Changes in the fair value of economic hedges are recognized in earnings as an offset to the change in the fair value of the underlying exposures being hedged. The changes in fair value of derivatives that are designated as cash-flow hedges are deferred in accumulated other comprehensive income (loss) and are recognized in earnings when the underlying hedged transaction occurs. Any ineffectiveness is recognized in earnings immediately. We do not enter into derivative instruments for trading or speculative purposes and all of our derivatives were highly effective throughout the periods reported.
Counterparties to forward foreign currency exchange contracts are major banking institutions with credit ratings of investment grade or better and no collateral is required. There are no significant risk concentrations. We believe the risk of incurring losses on derivative contracts related to credit risk is remote.
At September 30, 2012, we held foreign currency exchange contracts, not designated as cash flow hedges, with notional amounts totaling $19.8 million of which $7.3 million will be settled in Euros, $2.1 million will be settled in Taiwan Dollars, $9.5 million will be settled in Korean Won, and $0.9 million will be settled in Japanese Yen. At September 30, 2012, we held forward foreign currency exchange contracts designated as cash flow hedges with notional amounts totaling $22.2 million, which will be settled in Japanese Yen. The cash flow hedges held at September 30, 2012 mature between fourth quarter 2012 and 2014. At September 30, 2012, the accumulated net unrecognized losses that are expected to be reclassified into earnings during the next twelve months is $0.2 million.
The Company recorded a net loss of $0.1 million and a net gain of $0.6 million for the three and nine months ended September 30, 2012, and net losses of $0.4 million and $1.3 million for the three and nine months ended September 30, 2011, respectively, under the caption “Other expense, net” in the Consolidated Statements of Comprehensive Income related to changes in the fair value of the foreign currency exchange contract economic hedges. The Company recorded a net loss of $0.2 million for the three and nine months ended September 30, 2012 in other comprehensive income related to the change in the fair value of cash flow hedges. Reclassification of deferred losses in other comprehensive income into earnings was $0.1 million and $ 0.2 million for the three and nine months ended September 30, 2012.
19
8. Commitments and Contingencies
ATMI is, from time to time involved in legal actions, governmental audits, and proceedings relating to various matters incidental to its business including contract disputes, intellectual property disputes, product liability claims, employment matters, export and trade matters, and environmental claims. While the outcome of such matters cannot be predicted with certainty, in the opinion of management, after reviewing such matters and consulting with ATMI’s counsel and considering any applicable insurance or indemnifications, any liability which may ultimately be incurred is not expected to materially affect ATMI’s consolidated financial position, cash flows or results of operations.

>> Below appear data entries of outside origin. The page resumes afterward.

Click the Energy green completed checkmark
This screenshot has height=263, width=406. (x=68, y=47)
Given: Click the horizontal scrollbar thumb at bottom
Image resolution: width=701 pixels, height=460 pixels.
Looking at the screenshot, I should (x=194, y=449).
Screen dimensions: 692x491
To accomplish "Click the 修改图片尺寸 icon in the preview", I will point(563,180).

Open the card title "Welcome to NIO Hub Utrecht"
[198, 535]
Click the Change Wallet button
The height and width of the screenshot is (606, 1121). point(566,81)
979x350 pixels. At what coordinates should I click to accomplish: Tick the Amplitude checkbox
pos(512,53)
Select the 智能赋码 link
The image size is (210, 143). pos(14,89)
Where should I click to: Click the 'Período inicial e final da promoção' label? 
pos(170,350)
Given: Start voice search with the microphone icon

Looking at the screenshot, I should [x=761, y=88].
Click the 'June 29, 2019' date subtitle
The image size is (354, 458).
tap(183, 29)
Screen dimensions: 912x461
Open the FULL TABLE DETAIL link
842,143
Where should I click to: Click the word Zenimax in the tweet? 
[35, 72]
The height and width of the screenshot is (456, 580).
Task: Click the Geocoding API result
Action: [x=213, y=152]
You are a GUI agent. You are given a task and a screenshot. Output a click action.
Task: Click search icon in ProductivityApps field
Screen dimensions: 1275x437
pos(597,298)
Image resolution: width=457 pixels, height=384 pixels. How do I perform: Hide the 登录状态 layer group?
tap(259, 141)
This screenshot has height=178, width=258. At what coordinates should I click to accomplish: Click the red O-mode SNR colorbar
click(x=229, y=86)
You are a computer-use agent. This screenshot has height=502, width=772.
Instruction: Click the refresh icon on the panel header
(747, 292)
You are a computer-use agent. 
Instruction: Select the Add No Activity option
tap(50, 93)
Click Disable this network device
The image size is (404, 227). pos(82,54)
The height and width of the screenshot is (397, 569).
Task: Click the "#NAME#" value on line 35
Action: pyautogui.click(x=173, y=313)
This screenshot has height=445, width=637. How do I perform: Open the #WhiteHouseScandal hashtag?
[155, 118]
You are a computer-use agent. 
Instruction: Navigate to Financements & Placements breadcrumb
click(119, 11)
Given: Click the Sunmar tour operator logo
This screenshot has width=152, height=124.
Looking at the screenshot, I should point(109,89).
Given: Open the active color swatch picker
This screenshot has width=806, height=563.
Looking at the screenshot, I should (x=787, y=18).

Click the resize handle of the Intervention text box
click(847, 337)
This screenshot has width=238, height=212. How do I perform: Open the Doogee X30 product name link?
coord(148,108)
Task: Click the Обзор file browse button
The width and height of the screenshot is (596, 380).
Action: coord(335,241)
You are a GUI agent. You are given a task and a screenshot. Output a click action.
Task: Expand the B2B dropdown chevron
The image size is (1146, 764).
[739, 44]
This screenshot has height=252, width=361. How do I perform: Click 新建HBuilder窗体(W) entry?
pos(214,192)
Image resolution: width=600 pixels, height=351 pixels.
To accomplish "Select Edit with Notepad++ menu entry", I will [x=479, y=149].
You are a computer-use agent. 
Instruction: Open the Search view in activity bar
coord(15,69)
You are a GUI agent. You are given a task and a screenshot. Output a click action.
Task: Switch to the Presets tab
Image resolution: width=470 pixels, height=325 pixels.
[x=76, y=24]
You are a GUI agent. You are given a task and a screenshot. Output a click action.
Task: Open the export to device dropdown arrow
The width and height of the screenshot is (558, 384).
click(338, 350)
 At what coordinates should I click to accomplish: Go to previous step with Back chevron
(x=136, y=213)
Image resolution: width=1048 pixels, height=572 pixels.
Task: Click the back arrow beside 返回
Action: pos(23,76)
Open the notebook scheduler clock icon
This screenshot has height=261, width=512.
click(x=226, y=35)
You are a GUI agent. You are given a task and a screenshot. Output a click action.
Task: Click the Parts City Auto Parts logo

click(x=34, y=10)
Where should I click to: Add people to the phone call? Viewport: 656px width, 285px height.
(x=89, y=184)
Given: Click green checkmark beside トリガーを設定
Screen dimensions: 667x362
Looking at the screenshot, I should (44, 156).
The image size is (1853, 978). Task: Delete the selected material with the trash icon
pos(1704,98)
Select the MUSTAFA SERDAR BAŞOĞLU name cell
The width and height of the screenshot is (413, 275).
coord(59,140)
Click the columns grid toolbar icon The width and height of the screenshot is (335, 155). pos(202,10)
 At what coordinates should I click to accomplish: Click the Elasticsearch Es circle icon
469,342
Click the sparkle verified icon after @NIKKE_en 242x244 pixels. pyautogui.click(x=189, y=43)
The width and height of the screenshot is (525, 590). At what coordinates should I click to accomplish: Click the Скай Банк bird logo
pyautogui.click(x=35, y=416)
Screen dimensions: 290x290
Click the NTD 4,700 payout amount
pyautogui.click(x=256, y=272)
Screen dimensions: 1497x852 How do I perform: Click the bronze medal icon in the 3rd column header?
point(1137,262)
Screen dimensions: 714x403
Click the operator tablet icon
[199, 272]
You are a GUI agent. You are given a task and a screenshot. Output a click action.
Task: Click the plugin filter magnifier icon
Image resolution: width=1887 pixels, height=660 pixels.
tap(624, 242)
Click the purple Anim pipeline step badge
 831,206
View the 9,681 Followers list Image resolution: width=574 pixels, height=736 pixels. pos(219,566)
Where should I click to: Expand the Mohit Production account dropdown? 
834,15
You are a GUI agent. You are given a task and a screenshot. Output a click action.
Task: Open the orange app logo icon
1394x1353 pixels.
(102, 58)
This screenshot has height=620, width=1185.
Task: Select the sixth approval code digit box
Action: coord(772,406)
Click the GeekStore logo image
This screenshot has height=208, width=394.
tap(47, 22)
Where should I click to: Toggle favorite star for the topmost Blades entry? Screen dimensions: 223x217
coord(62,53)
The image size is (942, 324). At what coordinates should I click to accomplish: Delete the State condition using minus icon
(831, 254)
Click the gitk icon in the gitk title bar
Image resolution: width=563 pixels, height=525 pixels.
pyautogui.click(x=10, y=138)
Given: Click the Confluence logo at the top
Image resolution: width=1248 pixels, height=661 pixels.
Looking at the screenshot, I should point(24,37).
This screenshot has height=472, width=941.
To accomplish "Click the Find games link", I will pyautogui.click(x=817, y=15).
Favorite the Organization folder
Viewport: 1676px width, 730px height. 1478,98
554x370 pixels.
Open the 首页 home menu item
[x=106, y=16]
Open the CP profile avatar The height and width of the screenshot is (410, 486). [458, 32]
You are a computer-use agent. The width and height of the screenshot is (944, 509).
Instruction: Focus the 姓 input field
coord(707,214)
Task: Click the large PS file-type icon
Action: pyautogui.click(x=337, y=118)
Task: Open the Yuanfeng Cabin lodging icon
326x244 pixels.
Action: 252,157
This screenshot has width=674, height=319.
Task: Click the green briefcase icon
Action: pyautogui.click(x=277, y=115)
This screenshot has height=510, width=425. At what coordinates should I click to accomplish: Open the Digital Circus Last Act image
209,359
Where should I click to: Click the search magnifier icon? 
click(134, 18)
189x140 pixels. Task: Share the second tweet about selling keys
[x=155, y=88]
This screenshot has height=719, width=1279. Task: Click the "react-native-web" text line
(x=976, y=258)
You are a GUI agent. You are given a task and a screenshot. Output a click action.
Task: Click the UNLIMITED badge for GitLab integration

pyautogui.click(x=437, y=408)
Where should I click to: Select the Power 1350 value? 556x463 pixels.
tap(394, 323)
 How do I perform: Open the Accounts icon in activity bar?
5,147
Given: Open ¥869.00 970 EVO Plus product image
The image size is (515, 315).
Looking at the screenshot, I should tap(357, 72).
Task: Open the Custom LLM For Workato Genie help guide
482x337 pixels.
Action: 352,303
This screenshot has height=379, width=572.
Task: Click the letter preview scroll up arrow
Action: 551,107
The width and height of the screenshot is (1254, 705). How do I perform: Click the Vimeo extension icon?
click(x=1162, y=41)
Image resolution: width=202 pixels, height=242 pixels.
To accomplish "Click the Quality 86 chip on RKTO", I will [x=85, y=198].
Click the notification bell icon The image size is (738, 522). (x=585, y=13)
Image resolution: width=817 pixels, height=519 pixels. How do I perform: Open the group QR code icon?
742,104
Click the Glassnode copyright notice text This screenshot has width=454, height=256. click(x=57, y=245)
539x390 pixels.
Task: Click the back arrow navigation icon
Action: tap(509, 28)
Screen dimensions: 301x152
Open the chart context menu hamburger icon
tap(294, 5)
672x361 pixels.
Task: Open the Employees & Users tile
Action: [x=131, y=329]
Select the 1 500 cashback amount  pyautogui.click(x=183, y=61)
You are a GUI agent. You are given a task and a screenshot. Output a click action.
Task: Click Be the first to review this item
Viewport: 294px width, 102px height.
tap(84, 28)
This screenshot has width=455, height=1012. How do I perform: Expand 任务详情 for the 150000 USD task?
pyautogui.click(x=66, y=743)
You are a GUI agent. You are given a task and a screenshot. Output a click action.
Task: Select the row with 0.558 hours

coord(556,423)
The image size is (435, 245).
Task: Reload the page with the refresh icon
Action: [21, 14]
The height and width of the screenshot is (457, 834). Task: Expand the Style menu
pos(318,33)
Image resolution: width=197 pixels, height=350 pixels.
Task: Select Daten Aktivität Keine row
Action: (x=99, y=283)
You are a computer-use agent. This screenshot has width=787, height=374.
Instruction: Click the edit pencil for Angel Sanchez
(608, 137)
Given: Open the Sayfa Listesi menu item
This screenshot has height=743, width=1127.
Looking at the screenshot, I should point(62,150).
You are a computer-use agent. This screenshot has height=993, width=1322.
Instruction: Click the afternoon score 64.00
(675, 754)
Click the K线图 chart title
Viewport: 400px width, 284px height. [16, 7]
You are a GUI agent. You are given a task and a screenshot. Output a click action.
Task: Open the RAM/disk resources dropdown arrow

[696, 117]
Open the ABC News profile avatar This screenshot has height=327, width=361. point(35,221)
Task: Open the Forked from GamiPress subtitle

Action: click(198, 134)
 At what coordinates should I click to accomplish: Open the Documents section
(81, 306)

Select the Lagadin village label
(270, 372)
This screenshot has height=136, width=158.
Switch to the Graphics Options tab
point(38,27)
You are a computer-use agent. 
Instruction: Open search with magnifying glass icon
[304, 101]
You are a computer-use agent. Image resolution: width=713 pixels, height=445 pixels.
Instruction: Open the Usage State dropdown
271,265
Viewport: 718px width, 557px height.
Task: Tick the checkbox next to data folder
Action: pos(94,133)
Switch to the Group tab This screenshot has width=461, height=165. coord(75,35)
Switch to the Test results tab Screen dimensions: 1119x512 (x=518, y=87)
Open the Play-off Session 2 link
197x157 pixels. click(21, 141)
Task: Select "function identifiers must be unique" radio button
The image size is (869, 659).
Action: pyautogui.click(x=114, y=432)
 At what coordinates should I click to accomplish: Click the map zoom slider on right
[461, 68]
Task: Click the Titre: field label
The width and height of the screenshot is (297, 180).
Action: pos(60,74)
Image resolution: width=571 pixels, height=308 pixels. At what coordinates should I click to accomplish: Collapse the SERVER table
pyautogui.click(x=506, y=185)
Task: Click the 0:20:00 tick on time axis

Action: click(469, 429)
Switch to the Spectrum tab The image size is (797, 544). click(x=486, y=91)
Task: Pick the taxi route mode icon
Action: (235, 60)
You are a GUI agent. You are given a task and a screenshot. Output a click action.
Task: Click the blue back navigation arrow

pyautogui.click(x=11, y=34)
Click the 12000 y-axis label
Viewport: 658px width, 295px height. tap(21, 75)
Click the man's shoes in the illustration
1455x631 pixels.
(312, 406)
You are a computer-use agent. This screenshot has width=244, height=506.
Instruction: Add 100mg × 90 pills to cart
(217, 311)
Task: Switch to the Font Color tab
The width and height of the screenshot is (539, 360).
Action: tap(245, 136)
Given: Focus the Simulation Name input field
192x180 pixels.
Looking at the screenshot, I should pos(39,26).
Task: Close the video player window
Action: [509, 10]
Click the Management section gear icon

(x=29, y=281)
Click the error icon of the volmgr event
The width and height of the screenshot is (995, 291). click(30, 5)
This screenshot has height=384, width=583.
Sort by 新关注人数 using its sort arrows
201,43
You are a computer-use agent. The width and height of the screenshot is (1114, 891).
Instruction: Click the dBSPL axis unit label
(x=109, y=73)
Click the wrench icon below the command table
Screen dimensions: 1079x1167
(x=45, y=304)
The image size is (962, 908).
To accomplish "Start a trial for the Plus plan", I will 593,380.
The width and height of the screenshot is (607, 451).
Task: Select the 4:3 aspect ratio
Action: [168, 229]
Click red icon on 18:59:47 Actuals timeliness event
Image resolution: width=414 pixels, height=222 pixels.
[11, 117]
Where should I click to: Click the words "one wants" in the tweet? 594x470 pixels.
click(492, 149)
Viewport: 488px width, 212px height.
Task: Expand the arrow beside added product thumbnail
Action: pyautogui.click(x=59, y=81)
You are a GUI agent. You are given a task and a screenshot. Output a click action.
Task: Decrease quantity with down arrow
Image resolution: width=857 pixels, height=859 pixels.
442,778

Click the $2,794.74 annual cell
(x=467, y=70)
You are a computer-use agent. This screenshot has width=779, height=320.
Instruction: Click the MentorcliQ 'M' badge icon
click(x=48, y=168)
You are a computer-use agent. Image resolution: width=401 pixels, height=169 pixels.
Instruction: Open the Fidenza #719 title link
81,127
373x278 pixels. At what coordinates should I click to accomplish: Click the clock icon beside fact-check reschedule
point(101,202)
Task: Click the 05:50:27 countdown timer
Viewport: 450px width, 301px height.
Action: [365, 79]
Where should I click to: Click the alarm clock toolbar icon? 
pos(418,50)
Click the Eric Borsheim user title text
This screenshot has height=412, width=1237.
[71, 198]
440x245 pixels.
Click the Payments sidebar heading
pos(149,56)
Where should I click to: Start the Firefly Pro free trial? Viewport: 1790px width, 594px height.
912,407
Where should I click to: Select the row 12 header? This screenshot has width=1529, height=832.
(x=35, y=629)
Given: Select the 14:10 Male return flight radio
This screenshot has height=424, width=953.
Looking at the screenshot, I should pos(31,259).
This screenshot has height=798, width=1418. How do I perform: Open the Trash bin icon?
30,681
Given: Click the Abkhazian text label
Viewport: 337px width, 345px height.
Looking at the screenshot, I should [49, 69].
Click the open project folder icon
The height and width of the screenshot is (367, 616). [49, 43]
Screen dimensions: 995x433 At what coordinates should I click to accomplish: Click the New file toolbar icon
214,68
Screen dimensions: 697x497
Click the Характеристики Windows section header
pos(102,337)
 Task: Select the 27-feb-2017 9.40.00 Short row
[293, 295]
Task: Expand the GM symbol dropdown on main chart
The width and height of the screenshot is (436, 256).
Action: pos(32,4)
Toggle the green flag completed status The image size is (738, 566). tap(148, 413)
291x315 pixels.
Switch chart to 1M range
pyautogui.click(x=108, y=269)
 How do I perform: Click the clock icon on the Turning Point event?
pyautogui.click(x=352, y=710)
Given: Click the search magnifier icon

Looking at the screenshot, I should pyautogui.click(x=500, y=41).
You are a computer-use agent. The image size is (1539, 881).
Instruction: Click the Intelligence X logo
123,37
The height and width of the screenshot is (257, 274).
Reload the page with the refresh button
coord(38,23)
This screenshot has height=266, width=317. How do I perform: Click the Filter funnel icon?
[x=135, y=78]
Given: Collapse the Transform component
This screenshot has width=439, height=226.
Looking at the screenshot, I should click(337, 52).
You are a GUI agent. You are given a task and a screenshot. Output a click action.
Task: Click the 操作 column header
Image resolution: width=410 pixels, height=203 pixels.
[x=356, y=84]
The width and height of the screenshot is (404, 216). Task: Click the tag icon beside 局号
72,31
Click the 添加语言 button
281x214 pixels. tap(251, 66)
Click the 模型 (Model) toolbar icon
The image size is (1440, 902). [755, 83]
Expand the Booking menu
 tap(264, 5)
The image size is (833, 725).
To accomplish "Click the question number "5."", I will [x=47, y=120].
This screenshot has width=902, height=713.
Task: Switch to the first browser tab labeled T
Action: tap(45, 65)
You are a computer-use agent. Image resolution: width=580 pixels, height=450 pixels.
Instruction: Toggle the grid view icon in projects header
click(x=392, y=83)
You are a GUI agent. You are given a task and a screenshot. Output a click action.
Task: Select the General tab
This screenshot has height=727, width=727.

As part of the Artelis acquisition, we recognized a liability for the fair value of contingent payments tied to future revenue performance, which is currently valued at $6.8 million. The range of possible outcomes related to the contingent payment obligation is $0 to $23.3 million. See Note 6 for further discussion.
9. Segments
ATMI has two reportable operating segments, Microelectronics and LifeSciences. Our Chief Executive Officer regularly reviews financial information which separately identifies each segment’s results.
The Microelectronics business unit sells high-purity materials and materials delivery systems directly to integrated circuit manufacturers and to chemical suppliers for flat-panel display manufacturing. Microelectronics products consist of ATMI’s patented Safe Delivery System® (“SDS”) solutions, copper integration and surface preparation products, deposition materials and high-purity liquid materials packaging solutions. Microelectronics products represent the largest portion of ATMI’s business and development activities. The principal drivers for this market are technical performance, yield improvement, time to market, cost, utilization of capital, and risk reduction. The success of an electronic component or device is driven by the increased functionality it can deliver at an acceptable cost.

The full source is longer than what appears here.